Focus: Assessing patient's fundus and lochia during postpartum care.
Reference Material: Maternity flashcards available at leveluprn.com.
Assessing the Fundus
Definition:
The fundus is the topmost portion of the uterus.
Can be palpated from the outside for assessment.
Assessment Points:
Fundal height: Check where it is in relation to the abdomen (e.g., at the umbilicus, above, or below).
Trend observation: Is the fundus descending normally post-delivery?
A laterally displaced fundus indicates a full bladder, potentially preventing proper uterine contraction and increasing the risk of postpartum hemorrhage.

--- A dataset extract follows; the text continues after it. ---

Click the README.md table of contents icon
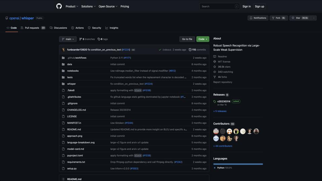The width and height of the screenshot is (322, 181). (63, 179)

Actions for Displaced Fundus
Have patient empty bladder.
Difficulty urinating may occur, especially after epidural or spinal anesthesia.

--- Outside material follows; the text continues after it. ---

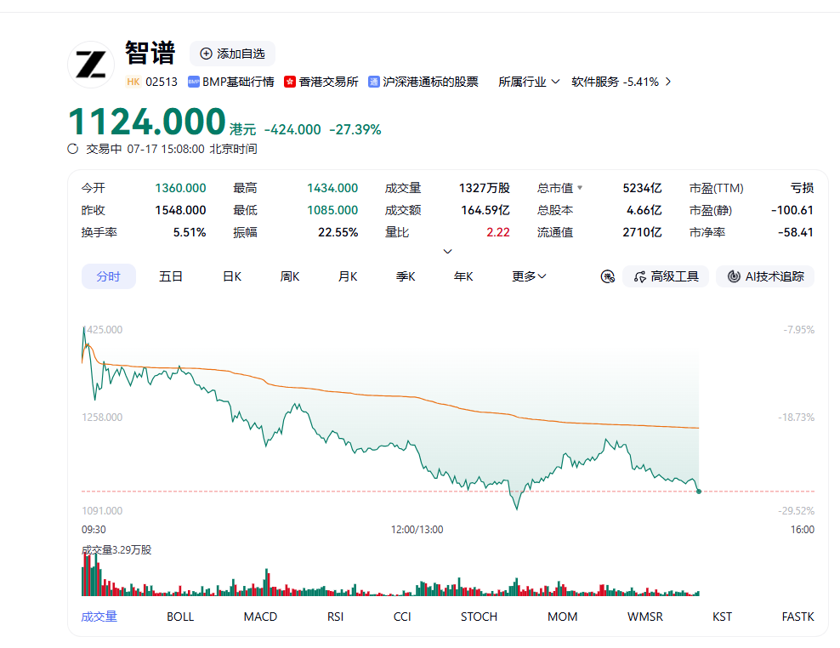Click the chart settings icon left of 高级工具
This screenshot has width=840, height=648.
[608, 276]
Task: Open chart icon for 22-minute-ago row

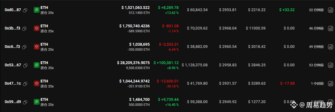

Non-invasive measures to assist urination:
Running tap water.
Pouring water over vulva and perineum.
If unsuccessful, catheterization may be needed but should be a last resort due to infection risk.
Fundus Consistency
Firm Fundus:
Desired state indicating proper contraction.
Boggy Fundus:
Indicates poor contraction.
Immediate action: Massage the fundus using the side of the hand, with the non-dominant hand providing suprapubic pressure.
Administer oxytocin as ordered (helps contract uterus and reduce hemorrhage risk).
Encourage breastfeeding to naturally increase oxytocin levels.
Fundus Position Postpartum
12 Hours After Delivery:
Should be firm, midline, and at the umbilicus.
Descension Pattern:
Rises slightly before descending.
Descends approximately 1 cm per day.
By day 6, halfway between umbilicus and symphysis pubis.